**Activity**:
Would you set down the lines running from the one that holds "Task: Select the RGB/K channel button" to the final line of the listing, both included, exactly and with no others?

**Material for this task**:
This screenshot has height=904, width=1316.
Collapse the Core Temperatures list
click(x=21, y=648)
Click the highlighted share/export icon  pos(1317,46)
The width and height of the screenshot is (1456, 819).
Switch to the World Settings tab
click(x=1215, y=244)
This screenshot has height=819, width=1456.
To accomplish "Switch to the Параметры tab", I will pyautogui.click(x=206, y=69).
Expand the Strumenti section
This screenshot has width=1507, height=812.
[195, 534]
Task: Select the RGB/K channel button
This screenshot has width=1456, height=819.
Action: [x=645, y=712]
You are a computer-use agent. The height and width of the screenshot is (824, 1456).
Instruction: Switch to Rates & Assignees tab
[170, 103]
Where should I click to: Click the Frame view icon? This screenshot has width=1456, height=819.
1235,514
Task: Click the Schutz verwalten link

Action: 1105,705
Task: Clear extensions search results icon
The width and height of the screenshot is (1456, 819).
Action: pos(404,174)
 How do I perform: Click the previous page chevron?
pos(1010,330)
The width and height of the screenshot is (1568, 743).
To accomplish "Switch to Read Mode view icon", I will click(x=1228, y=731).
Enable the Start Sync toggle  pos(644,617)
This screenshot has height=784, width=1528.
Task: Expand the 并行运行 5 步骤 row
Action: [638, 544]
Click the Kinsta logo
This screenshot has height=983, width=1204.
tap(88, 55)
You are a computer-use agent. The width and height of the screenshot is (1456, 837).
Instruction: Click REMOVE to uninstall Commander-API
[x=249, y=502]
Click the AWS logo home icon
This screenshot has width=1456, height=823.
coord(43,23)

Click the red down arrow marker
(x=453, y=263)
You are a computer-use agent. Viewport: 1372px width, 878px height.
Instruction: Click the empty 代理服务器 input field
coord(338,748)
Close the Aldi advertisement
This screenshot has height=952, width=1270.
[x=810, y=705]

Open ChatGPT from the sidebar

**Task solution**:
Task: Select the RGB/K channel button
This screenshot has width=1456, height=819.
Action: [x=645, y=712]
You are a computer-use agent. The height and width of the screenshot is (824, 1456).
Instruction: Switch to Rates & Assignees tab
[170, 103]
Where should I click to: Click the Frame view icon? This screenshot has width=1456, height=819.
1235,514
Task: Click the Schutz verwalten link

Action: 1105,705
Task: Clear extensions search results icon
The width and height of the screenshot is (1456, 819).
Action: pos(404,174)
 How do I perform: Click the previous page chevron?
pos(1010,330)
The width and height of the screenshot is (1568, 743).
To accomplish "Switch to Read Mode view icon", I will click(x=1228, y=731).
Enable the Start Sync toggle  pos(644,617)
This screenshot has height=784, width=1528.
Task: Expand the 并行运行 5 步骤 row
Action: [638, 544]
Click the Kinsta logo
This screenshot has height=983, width=1204.
tap(88, 55)
You are a computer-use agent. The width and height of the screenshot is (1456, 837).
Instruction: Click REMOVE to uninstall Commander-API
[x=249, y=502]
Click the AWS logo home icon
This screenshot has width=1456, height=823.
coord(43,23)

Click the red down arrow marker
(x=453, y=263)
You are a computer-use agent. Viewport: 1372px width, 878px height.
Instruction: Click the empty 代理服务器 input field
coord(338,748)
Close the Aldi advertisement
This screenshot has height=952, width=1270.
[x=810, y=705]

Open ChatGPT from the sidebar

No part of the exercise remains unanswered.